Watsa : le CLJ de Magombo s’inquiète des agissements attribués à « Shabani », un responsable des FARDC, et de propos présumés menaçants envers les jeunes

Le Comité local des jeunes (CLJ) du quartier Magombo, dans la cité de Watsa, chef-lieu du territoire portant le même nom, dans la province du Haut-Uele, exprime son inquiétude à la suite de faits et de propos qu’il attribue à un responsable des Forces armées de la République démocratique du Congo (FARDC), identifié sous le nom de « Shabani ».
Selon Moïse Djalo, président du CLJ de Magombo, les jeunes du quartier sont engagés dans une démarche de gouvernance sécuritaire participative, convaincus que la sécurité constitue une responsabilité collective.
« Notre problème est que nous, les jeunes du quartier Magombo, nous sommes engagés dans une démarche de gouvernance sécuritaire participative, car nous considérons que la sécurité est l’affaire de tous », explique Moïse Djalo.»
Le président du CLJ affirme toutefois que les relations avec le responsable des FARDC connu sous le nom de « Shabani » sont devenues préoccupantes. Il évoque notamment un manque de collaboration ainsi que des faits qu’il qualifie de tracasseries.
Moïse Djalo revient également sur un incident survenu au mois de juillet dernier dans le quartier voisin d’Isabhu, où un présumé voleur aurait été tué. Selon son témoignage, une enquête menée par les services de sécurité aurait ensuite permis d’identifier à Magombo plusieurs personnes soupçonnées d’être liées à des activités criminelles.
Le président du CLJ précise qu’il était en déplacement au moment de l’intervention des services de sécurité.
«« À mon retour à Watsa, j’ai appris que le capitaine Shabani aurait déclaré à certains jeunes que le président du CLJ avait “fui” parce qu’il savait que certains jeunes de sa structure dirigeaient des bandits », rapporte Moïse Djalo.
Le président du CLJ rejette fermement cette accusation et s’interroge sur la responsabilité qui pourrait lui être imputée du fait que des personnes suspectées d’activités criminelles résident dans le quartier.
«« Je me demande quelle serait ma responsabilité dans le fait qu’une personne suspectée d’activités criminelles loue une maison. Lorsqu’une personne vient louer une maison, c’est notamment au bailleur de la présenter ou de l’identifier auprès des autorités locales de proximité », soutient-il.
Moïse Djalo affirme également avoir eu un échange avec le capitaine Shabani à son retour à Watsa. Selon son témoignage, ce dernier aurait déclaré avoir, depuis longtemps, « une dent contre » la jeunesse du quartier Magombo.
Il rapporte également des propos qu’il considère comme particulièrement graves.
« Il aurait affirmé qu’il serait capable de “nous coller une balle dans la tête et de nous faire disparaître”, tout en déclarant que rien ne pourrait leur arriver ici à Watsa », affirme Moïse Djalo.»

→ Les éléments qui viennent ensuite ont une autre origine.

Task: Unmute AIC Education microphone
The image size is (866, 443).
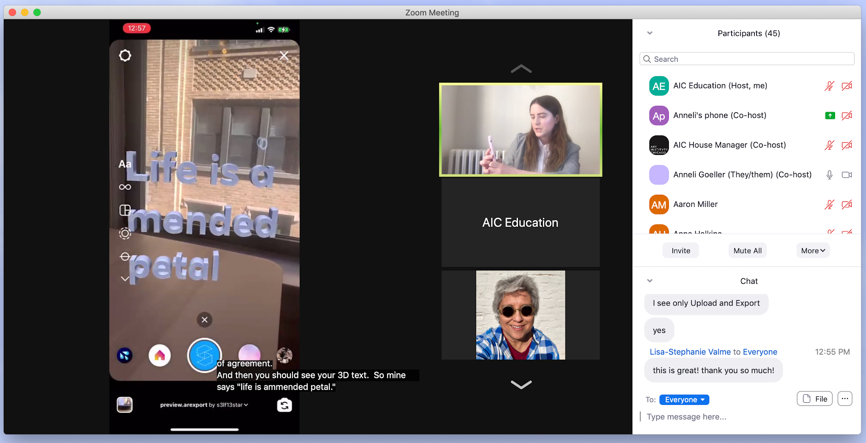Action: [x=829, y=86]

Ces propos, rapportés par le président du CLJ, sont présentés comme des menaces présumées et nécessitent des vérifications auprès des autorités compétentes ainsi qu’une réaction de la personne mise en cause.
Malgré cette inquiétude, le CLJ affirme ne pas vouloir s’opposer aux services de sécurité. Il souhaite plutôt renforcer la collaboration avec les autorités afin de contribuer à la prévention de l’insécurité et à la protection de la population.
« Notre objectif n’est pas de nous opposer aux forces de sécurité, mais de collaborer avec elles pour prévenir l’insécurité et protéger notre communauté », insiste Moïse Djalo.
Le CLJ de Magombo appelle ainsi les autorités compétentes à clarifier la situation et à veiller à ce que les relations entre les services de sécurité et la jeunesse soient fondées sur le respect, le dialogue et la collaboration.
Le comité demande également que toute accusation portée contre un jeune ou un membre du CLJ soit étayée par des éléments concrets et traitée conformément à la loi.
Les faits, propos et accusations rapportés dans cet article reposent sur le témoignage du comité de CLJ de Magombo et restent, à ce stade, des allégations qui nécessitent des vérifications contradictoires auprès des autorités et de la personne mise en cause.